Es geht nicht darum, ob – auch hunderttausend – Facebook-Nutzer oder Blogger das Erscheinungsbild eines konkreten Produkts anprangern. Entscheidend ist, ob der maßgebliche Verkehr aufgrund der Werbeabbildung von dem Produkt Eigenschaften erwartet, die es nicht hat. Dabei ist auch zu berücksichtigen, dass dem Verkehr durchaus bewusst ist, dass das verwendete Bild für das Produkt wirbt, dieses also in ein positives Licht rücken will. Schließlich müsste die Abweichung zwischen Auffassung und Realität auch für die Kaufentscheidung relevant sein. Diese Beurteilung hängt vom Einzelfall ab.
Es ist an der Zeit, dass Werbeabbildungen der Lebensmittelindustrie mehr und mehr in den Fokus der juristischen Beurteilung rücken. Dennoch haben Entrüstungsstürme im Internet mit den juristischen Maßstäben der Irreführung nichts zu tun. Nicht alles, was eklig aussieht, ist auch verboten.

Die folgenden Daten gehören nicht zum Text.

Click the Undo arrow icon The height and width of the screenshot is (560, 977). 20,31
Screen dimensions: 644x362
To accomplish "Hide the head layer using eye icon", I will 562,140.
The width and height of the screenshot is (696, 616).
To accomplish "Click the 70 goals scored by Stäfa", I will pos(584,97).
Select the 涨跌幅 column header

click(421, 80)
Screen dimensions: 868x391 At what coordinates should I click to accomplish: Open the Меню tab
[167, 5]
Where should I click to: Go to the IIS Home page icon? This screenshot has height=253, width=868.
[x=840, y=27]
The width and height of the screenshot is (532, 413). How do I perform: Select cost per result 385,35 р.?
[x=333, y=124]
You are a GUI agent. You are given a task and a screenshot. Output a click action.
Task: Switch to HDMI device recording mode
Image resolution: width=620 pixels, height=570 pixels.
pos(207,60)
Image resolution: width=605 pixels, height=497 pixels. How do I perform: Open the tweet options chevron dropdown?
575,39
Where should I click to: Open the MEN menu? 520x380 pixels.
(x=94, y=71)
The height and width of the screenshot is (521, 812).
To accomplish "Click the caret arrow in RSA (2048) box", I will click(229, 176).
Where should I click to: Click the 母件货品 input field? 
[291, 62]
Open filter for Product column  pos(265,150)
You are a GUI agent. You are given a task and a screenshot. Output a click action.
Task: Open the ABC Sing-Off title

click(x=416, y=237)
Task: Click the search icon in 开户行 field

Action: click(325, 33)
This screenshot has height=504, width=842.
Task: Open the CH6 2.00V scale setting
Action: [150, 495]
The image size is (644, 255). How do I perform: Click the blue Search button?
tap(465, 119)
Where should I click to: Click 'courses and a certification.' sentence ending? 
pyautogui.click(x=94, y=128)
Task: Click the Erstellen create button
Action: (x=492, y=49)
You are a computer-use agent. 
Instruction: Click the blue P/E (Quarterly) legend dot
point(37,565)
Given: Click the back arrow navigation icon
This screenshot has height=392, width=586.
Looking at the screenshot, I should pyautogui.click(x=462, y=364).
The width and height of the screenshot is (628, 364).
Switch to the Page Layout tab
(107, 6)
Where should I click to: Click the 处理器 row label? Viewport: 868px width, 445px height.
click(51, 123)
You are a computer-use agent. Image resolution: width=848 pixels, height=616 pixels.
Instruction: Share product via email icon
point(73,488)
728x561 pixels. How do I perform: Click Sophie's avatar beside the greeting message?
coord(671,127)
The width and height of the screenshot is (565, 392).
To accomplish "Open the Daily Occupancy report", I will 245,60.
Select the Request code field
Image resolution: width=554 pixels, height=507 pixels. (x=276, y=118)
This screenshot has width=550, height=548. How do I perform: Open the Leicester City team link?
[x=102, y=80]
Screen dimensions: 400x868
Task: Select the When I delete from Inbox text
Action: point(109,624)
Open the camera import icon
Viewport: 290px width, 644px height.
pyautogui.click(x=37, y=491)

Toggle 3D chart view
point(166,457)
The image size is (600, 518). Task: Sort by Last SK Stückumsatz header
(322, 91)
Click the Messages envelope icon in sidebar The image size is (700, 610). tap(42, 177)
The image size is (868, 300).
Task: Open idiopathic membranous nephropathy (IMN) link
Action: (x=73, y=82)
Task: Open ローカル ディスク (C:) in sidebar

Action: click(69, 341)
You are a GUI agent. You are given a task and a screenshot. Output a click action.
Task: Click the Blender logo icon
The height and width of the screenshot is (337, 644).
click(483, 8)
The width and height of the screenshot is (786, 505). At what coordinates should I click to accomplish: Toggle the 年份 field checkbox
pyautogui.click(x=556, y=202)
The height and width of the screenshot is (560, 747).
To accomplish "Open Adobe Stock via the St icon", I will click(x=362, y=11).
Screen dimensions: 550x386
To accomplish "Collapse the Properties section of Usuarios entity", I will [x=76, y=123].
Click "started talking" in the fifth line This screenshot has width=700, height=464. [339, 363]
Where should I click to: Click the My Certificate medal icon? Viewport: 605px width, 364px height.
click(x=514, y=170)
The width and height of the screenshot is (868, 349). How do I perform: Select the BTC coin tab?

Der Autor Malte Weitner ist Rechtsanwalt bei Gleiss Lutz in Stuttgart. Sein Schwerpunkt liegt im Bereich des Gewerblichen Rechtsschutzes, insbesondere im Marken- und Wettbewerbsrecht. Im Rahmen seines laufenden Promotionsverfahrens bei Prof. Dr. Olaf Sosnitza an der Universität Würzburg beschäftigt er sich mit dem Thema "Foodstyling aus lebensmittel- und lauterkeitsrechtlicher Sicht".